Ejemplo n.º 1
0
def preproc_doc(document_tuple):
  """Convert document to list of TF Examples for binary order classification.

  Args:
      document_tuple: a chapter from one book as a list of lines

  Returns:
      A list of tfexamples of binary orderings of pairs of sentences in the
      document. The tfexamples are serialized to string to be written directly
      to TFRecord.
  """
  document, other_docs = document_tuple

  # Each document is a list of lines
  tokenizer = tokenization.FullTokenizer(
      vocab_file=FLAGS.vocab_file, do_lower_case=FLAGS.do_lower_case)

  # set a random seed for reproducability
  # since this function is run in parallel, if we hardcode a seed, all
  # documents will have the same permutations. Instead we use the hash of the
  # first sentence as the seed so it is different for each document and it
  # is still reproducible.
  hash_object = hashlib.md5(document[0])
  rng = random.Random(int(hash_object.hexdigest(), 16) % (10**8))

  # Each document is composed of a list of sentences.

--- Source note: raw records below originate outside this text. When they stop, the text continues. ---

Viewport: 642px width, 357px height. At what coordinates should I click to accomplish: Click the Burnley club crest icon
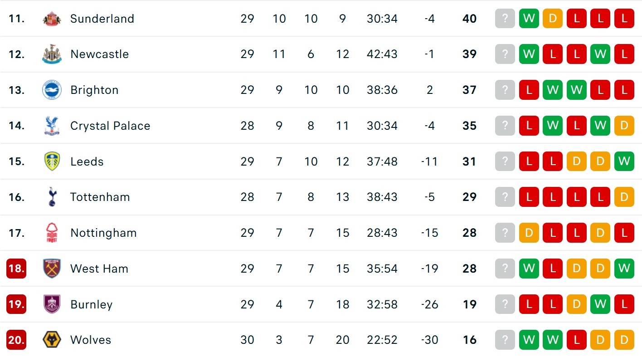(x=52, y=304)
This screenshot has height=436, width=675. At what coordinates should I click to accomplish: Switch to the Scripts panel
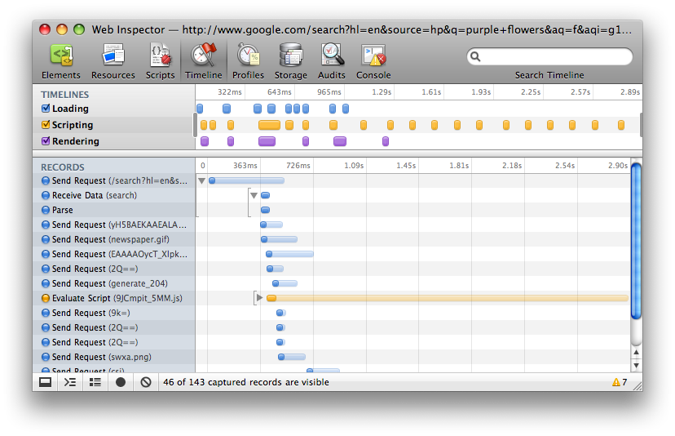click(x=160, y=61)
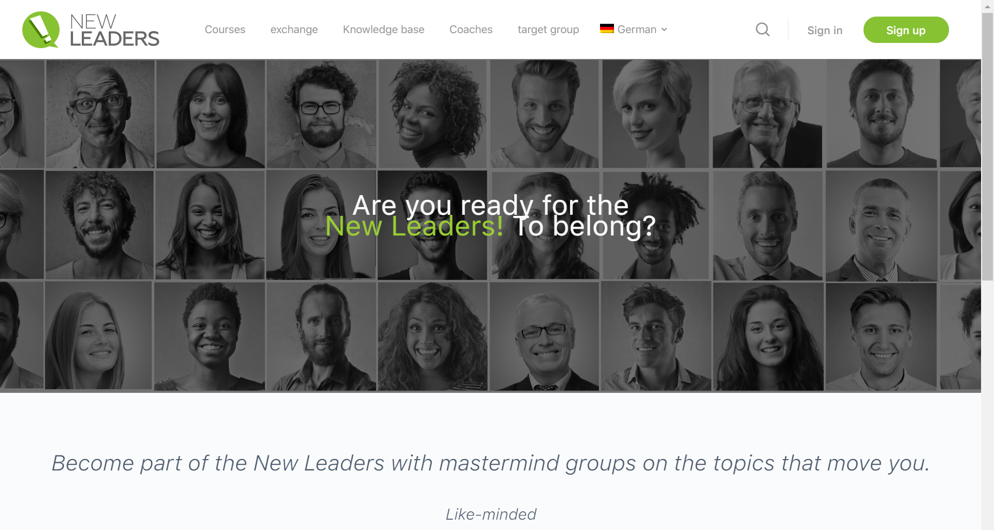Open the Courses menu item
The width and height of the screenshot is (994, 530).
225,30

We create paragraphs
  # by keeping together sentences on the same line and adding adjacent sentences
  # if there are fewer than 5 to form the paragraph.
  # The utility functions below expect the document to be split by paragraphs.
  list_of_paragraphs = []
  paragraph = []
  for line in document:
    line = tokenization.convert_to_unicode(line)
    line = line.replace(u"\u2018", "'").replace(u"\u2019", "'")
    sents = split_line_by_sentences(line)
    for sent in sents:
      tokens = tokenizer.tokenize(sent)
      if tokens:
        paragraph.append(tokens)
    if len(paragraph) > 10:
      list_of_paragraphs.append(paragraph)
      paragraph = []

  # In case of any empty paragraphs, remove them.
  list_of_paragraphs = [x for x in list_of_paragraphs if x]

  # Redo above with otherdocs
  list_of_para_other_docs = []
  paragraph = []
  for doc in other_docs:
    for line in doc:
      line = tokenization.convert_to_unicode(line)
      line = line.replace(u"\u2018", "'").replace(u"\u2019", "'")
      sents = split_line_by_sentences(line)
      for sent in sents:
        tokens = tokenizer.tokenize(sent)
        if tokens:
          paragraph.append(tokens)
      if len(paragraph) > 10:
        list_of_para_other_docs.append(paragraph)
        paragraph = []

  # In case of any empty paragraphs, remove them.
  list_of_para_other_docs = [x for x in list_of_para_other_docs if x]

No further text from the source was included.